Fatso (New York City)
QED, Bravo.
NRroad (Northport, NY)
While the ACA has improved health care in some important respects it has also illustrated the kinds of severe malfunction that federal management of health care in the U.S. can bring. These include reducing the number of patients providers can see a day by as much as 20%, demoralizing providers and burying them in dysfunctional electronic records, endless redundant regulations and documentation. While the ACA and Medicare do not overlap, the Center for Medicare and Medicaid Services, eager to adopt ACA-like policies has added to the mess. The result for physicians has been a rush from independent practices into hospital or other institutional employment which often actually increases costs(reimbursements to institutions for outpatient care) in many respects as increasing administrative costs of institutional provider structures are added to the high costs of private insurer administration. Further cuts in reimbursement will only exacerbate the problem by further reducing availability of physicians as many are retiring earlier and the quality of training programs is in decline. Supplementing the pool of providers with midlevels(Nurse Practitioners and Physician Assistants) can be a good thing but the end result of current trends will be substitution of midlevels for physicians to an extent that will actually impair patient care and outcomes.
Fatso (New York City)
Bravo.
Stephen Rinsler (Arden, NC)
If it is important to control expenditures in the disease care sector, it is necessary to have adequate controls on prices and profits.

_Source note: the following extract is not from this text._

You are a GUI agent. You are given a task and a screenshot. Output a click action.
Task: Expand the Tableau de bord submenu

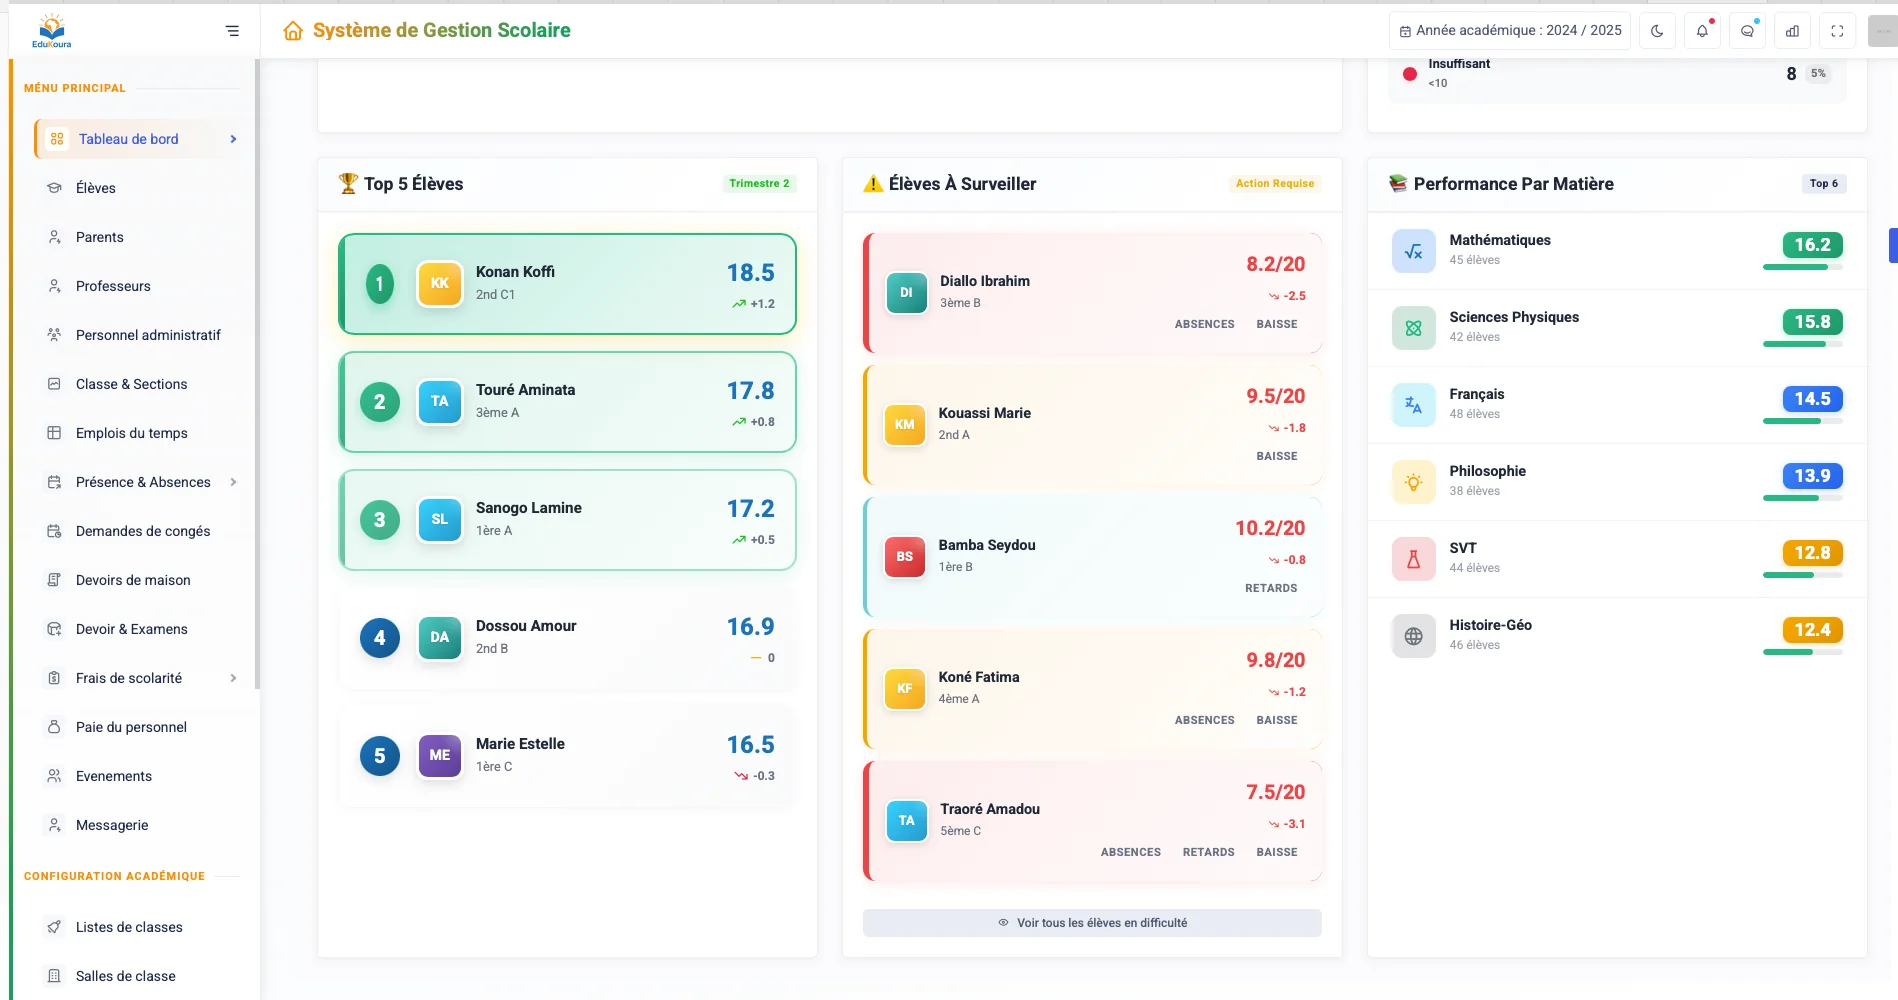233,139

We are smart enough to implement changes in our own country based on what works well in our own programs and the successful experiences of other nations, which have better outcomes with lower costs. (Both a tv special, "Sick around the World" and a follow up book "The Healing of America" summarized this clearly.)

Except, of course for the efforts of those who put their own profits above the needs of the nation and its citizens.

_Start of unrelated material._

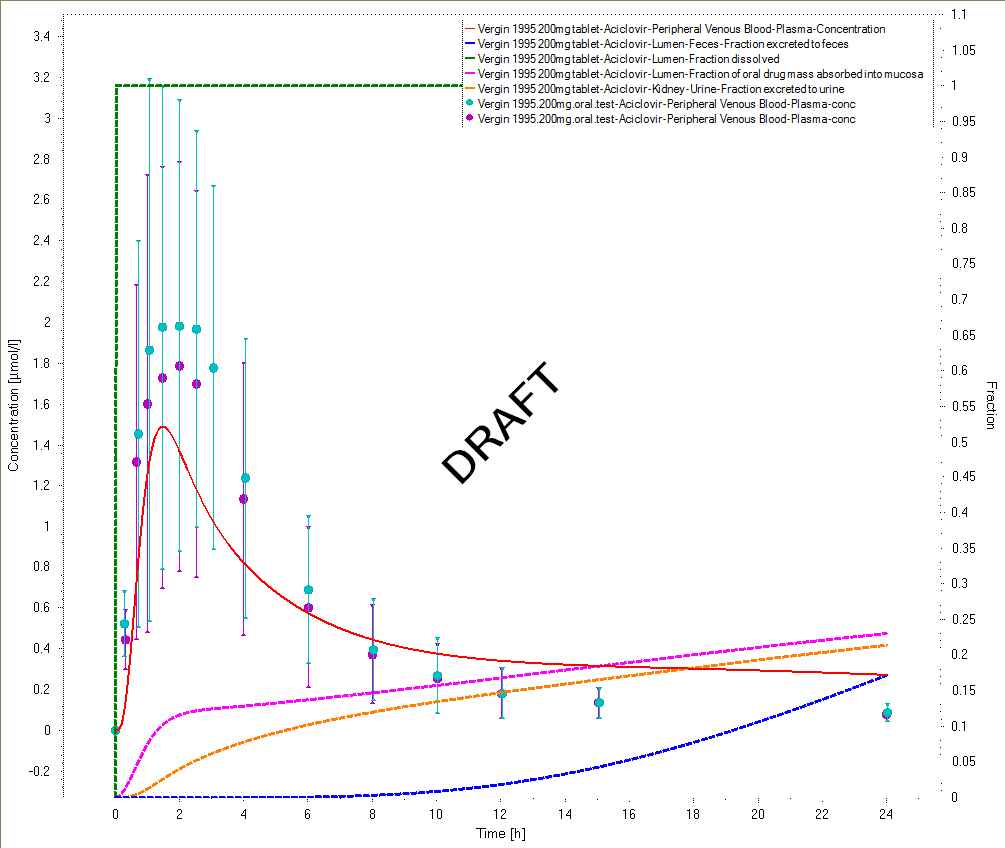
Task: Click the blue Feces legend line symbol
Action: 471,44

The barrier to implementing a working system is the political power of these profiteers and the saturation negative advertising they engage in to brainwash folks.

It's a shame that the "Upshot" doesn't focus on how a good system could be implemented and what it could offer - in decreased costs and better outcomes - rather than focusing upon the possible current usages of "public option" by different proponents.

It seems to me that would really be the upshot.
Look Ahead (WA)
One of the great ironies of the Reagan legacy is his pivot on Medicare.

The 1960s actor version, Reagan 1.0, who was paid to describe Medicare in apocalyptic terms as a socialist takeover, ended with the following:

"We are going to spend our sunset years telling our children and our children's children, what it once was like in America when men were free."

The upgraded 1980s President Reagan 3.0, ushered in the greatest system of price controls in US history to save Medicare, setting prices for a new system of DRGs. effectively telling providers how to bill and how much to bill.

This means that today Medicare, Medicare Advantage and Medicaid all pay less than a third of what employer insurance plans pay for the same procedures.

Extending Medicare buy-in to people in their 50s can address the very high ACA premiums for this age group, while leaving younger people in the ACA, a reasonable next step.

Even that will be politically difficult with major pressure from the health care provider lobby on both GOP and Democrat representatives, who they shower with money.

And the "price control" issue needs to remain well hidden to protect the legacy of St Reagan.